Пасторша, всплеснув руками, запричитала.
Павел Ледерер стал рассказывать, какое настроение царит в замке. Прислуга и подданные задышали свободней, шутят, всюду раздается смех. Один Фицко лежит, покинутый, в своей каморке. Никого к себе не допускает, только Майорову из Миявы, что варит ему целебные травы, смазывает его мазями, шепчет над ним таинственные заклинания. С того часа, как его распластали на «кобыле», он никому не показывается на глаза, никто не видал его ухмыляющейся рожи, не слыхал его хохота. Майорова — самая подходящая для него подружка. Тоже всегда хмурая и мрачная. Уже сейчас трясется от страху, что с ней сделает госпожа, когда вернется из Прешпорка. Она уверяла ее, что тамошний чудо-лекарь исцелит ее рану так, что и следа от нее не останется, хотя она-то хорошо знает, что нет на свете врачевателя, который бы такую рану смог исцелить без следа.
На дворе уже смеркалось, тучи густели и по временам погромыхивало.
— А бабищи в замке веселее всех, — закончил свой рассказ Павел Ледерер. — Друг перед другом выставляются, сколько кто наймет девушек и кто из них больше заработает…
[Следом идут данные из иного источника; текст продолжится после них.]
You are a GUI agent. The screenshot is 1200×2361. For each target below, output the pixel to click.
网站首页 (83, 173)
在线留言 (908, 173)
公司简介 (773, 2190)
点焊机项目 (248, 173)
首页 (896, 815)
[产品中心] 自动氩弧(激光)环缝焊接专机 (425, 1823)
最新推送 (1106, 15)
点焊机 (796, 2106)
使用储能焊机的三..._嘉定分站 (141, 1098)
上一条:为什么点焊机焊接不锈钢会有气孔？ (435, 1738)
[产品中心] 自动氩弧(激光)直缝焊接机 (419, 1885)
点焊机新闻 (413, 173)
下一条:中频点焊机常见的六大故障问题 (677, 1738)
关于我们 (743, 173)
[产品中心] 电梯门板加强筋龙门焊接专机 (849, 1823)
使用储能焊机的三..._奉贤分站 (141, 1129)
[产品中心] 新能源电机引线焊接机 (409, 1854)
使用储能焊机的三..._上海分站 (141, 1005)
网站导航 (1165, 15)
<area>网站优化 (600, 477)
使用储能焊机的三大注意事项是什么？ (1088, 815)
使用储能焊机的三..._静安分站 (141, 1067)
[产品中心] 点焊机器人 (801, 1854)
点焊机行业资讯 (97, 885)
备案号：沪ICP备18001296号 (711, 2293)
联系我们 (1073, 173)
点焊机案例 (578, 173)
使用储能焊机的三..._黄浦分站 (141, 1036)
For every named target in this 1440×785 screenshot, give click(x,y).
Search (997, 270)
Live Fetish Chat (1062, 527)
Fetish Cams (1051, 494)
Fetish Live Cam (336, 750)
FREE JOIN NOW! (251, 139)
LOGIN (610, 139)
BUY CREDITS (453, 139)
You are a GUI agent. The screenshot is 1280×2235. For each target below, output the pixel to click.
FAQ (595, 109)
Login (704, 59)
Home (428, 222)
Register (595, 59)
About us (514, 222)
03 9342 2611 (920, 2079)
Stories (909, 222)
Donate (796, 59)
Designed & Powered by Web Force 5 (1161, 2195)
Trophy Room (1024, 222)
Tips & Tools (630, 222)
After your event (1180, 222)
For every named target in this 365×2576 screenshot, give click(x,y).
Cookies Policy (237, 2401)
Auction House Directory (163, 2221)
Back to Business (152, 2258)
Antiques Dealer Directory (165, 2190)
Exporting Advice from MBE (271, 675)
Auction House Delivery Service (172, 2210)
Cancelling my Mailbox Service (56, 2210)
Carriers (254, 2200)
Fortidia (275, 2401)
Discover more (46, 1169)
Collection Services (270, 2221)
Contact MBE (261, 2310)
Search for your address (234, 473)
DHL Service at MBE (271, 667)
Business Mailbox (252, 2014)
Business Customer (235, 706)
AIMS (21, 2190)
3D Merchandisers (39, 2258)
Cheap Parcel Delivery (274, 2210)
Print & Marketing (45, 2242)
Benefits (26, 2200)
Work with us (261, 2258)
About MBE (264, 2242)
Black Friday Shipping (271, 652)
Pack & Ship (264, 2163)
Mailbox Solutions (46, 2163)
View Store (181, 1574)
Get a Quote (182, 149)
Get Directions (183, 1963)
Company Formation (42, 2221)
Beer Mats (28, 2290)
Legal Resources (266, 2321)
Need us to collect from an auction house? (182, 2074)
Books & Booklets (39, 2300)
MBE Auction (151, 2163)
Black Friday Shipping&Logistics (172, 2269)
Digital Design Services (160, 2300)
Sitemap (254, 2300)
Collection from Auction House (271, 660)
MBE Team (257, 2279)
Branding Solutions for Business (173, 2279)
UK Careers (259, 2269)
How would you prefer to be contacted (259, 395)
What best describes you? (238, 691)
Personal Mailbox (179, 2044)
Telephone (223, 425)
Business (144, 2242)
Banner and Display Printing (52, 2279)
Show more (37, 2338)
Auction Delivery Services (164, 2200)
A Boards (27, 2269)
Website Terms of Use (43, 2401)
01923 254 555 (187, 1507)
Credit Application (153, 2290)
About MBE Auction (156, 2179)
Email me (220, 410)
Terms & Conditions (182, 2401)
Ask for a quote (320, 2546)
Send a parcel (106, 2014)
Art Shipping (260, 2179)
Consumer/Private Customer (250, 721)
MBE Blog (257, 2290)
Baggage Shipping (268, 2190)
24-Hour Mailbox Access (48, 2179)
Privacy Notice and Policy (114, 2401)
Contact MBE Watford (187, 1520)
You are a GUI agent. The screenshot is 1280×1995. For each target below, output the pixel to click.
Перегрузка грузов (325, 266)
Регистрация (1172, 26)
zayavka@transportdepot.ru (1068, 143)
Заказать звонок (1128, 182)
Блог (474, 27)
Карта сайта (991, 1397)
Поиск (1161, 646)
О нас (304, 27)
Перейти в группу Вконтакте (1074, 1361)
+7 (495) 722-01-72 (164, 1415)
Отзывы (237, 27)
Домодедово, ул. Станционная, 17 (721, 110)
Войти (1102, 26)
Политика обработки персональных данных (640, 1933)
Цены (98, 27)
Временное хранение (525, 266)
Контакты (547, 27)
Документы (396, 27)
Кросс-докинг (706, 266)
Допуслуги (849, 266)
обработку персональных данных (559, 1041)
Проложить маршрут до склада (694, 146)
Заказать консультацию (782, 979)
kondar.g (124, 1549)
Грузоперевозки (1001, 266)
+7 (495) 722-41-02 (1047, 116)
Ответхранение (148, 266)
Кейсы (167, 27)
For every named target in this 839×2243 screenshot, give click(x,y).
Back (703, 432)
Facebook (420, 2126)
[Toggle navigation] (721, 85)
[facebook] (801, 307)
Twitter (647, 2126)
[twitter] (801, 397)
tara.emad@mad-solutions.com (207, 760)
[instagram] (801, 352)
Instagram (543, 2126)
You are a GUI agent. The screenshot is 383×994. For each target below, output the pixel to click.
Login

Ян Поницен напомнил гостям, что пора расходиться. Осторожность, мол, никогда не может повредить.
— Преподобный отец, — сказал Ян Калина на прощание, — за весь день я не встретил ни дворянина, ни гайдука или вершника-пандура, поэтому придется мне, к сожалению, воспользоваться собственным конем.
Они условились, что пастор пошлет батрака на лошади за Вишневое, где его будет ждать Калина, переодетый нищим. Батрак отправится верхом, словно везет кому-то известие.